Wednesday, 7 October 2015

Henry Ospovat





Farewell sweet lass,Thy like ne'er was. For a sweet content, the cause of all my moan: Poor Corydon must live alone; Other help for him I see that there is none.

 
The artist and illustrator Henry Ospovat (1877-1909) was born to orthodox Jewish parents in Dvinsk, Russia (Daugavpils, Latvia), one of the most important centres of Jewish commerce and culture in the Russian Empire. The family moved to Manchester when Henry was 14 and he was apprenticed to a local commercial lithographer.  A wealthy member of the local Jewish community paid for Henry to attend evening classes in design and figure drawing at the Manchester Municipal School of Art.
With extreme enthusiasm he supplemented his class work with sketching in the street, tram and elsewhere, filling book after book with character studies, and making astonishing progress. Being of a retiring disposition, he mingled but little with his fellow students.
During the six years he studied in Manchester, Ospovat gained a local reputation for his book-plate and certificate designs. After completing his art exams with honours, he won a scholarship in 1897 to continue his studies at the National Art Training Schools (now the Royal College of Art) at South Kensington. At the Art Training School, Ospovat was `... subjected to unpleasant treatment by his fellow students'.

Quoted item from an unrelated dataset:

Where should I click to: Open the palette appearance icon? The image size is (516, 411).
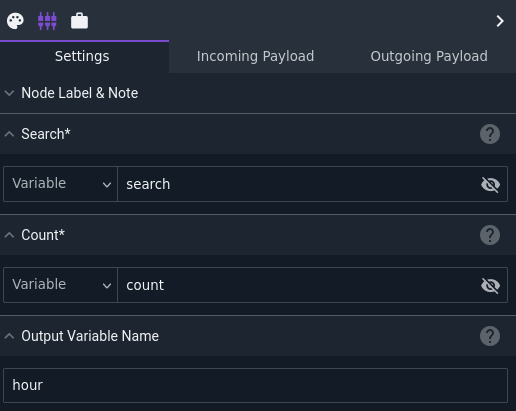pyautogui.click(x=15, y=21)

After about a year at the Art Training School, Ospovat left to work on a number of illustration commissions for publishers such as John Lane and J.M. Dent. Over the course of a few years he provided illustrations for volumes of Shakespeare's Sonnets (1899), Poems by Matthew Arnold (1900), Shakespeare's Songs (1901) and Robert Browning's  Men and Women (1903).  Later Ospovat became known in London for his caricatures of celebrities, including: Enrico Caruso; Harry Lauder; Kier Hardie and the strongman Georg Hackenschmidt. Ospovat also worked with Robert P. Gossop (1890-1922) who was studio manager for the publisher W.H. Smith. 

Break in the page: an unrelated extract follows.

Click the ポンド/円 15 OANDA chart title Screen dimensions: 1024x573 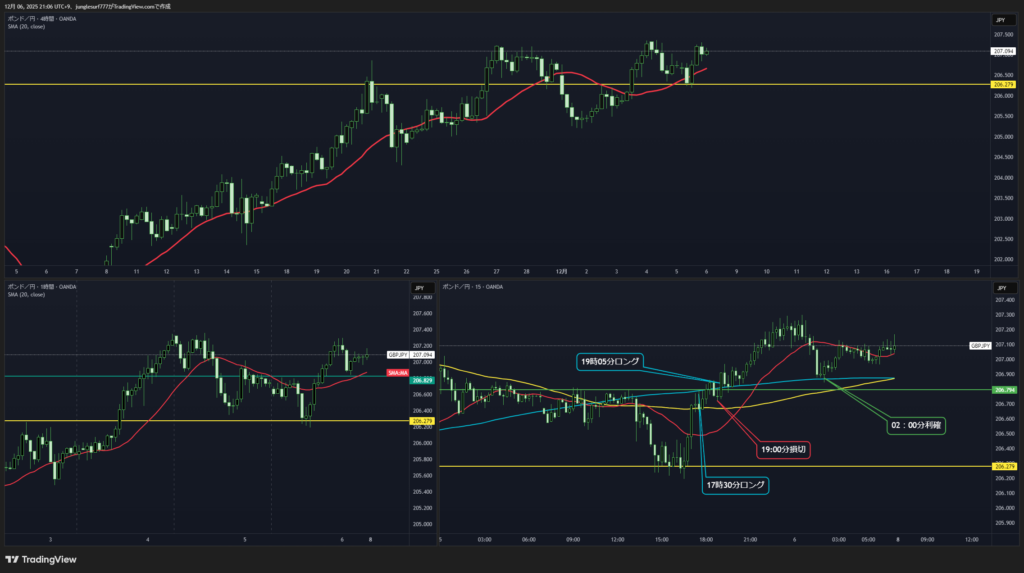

Henry Ospovat died of stomach cancer in 1909. On his death the writer Arnold Bennett wrote:
The death of that distinguished draughtsman and painter, Henry Ospovat, who was among the few who can illustrate a serious author without insulting him, ought not to pass unnoticed ... I never met Ospovat, but I was intimate with some of his friends while he was at South Kensington. In those days I used to hear `what Ospovat thought' about everything.
In 1911, a handsome limited edition portfolio of Ospovat's illustrations, caricatures, sketches and portraits were published with an appreciation written by his friend, the novelist Oliver Onions (1873-1961).  The volume included reproductions of many of his well known book illustrations and previously unpublished portraits and studies for portraits. This volume is the only substantial collection of Ospovat's work that is widely available. It is unburdened with even the most basic of Ospovat's biographical details. Onions wrote that:
There is no formal `Life' of him to be written. Any other record than this contemplated projection would be largely a record of inessentials, and a page would suffice for the unnecessary facts of his life.
Ospovat worked mainly in black & white, but Onions recounts that Ospovat;
... did, apparently miraculously, one day take a brush into the hand that cannot have been familiar with the feel of it, and produce a portrait that was an astonishment to those who had considered him to be a worker only in another medium.
A striking colour reproduction of this work, Portrait of a Musician, is included in the 1911 portfolio.



References

Bennett, A. (1917). Books and persons: being comments on a past epoch. 1908-1911 Chatto & Windus,  London.
Cadness, H. (1922). Some Modern Local Book Illustrations. Paper of The Manchester Literary Club. Vol. XLVIII. pp 154-155.
Onions, O. (1911). The Work of Henry Ospovat. Saint Catherine Press, London.
Rubinstein, W.D., Jolles, M.A. & Rubinstein, H.L. (Eds.) (2011) The Palgrave Dictionary of Anglo-Jewish History.  London.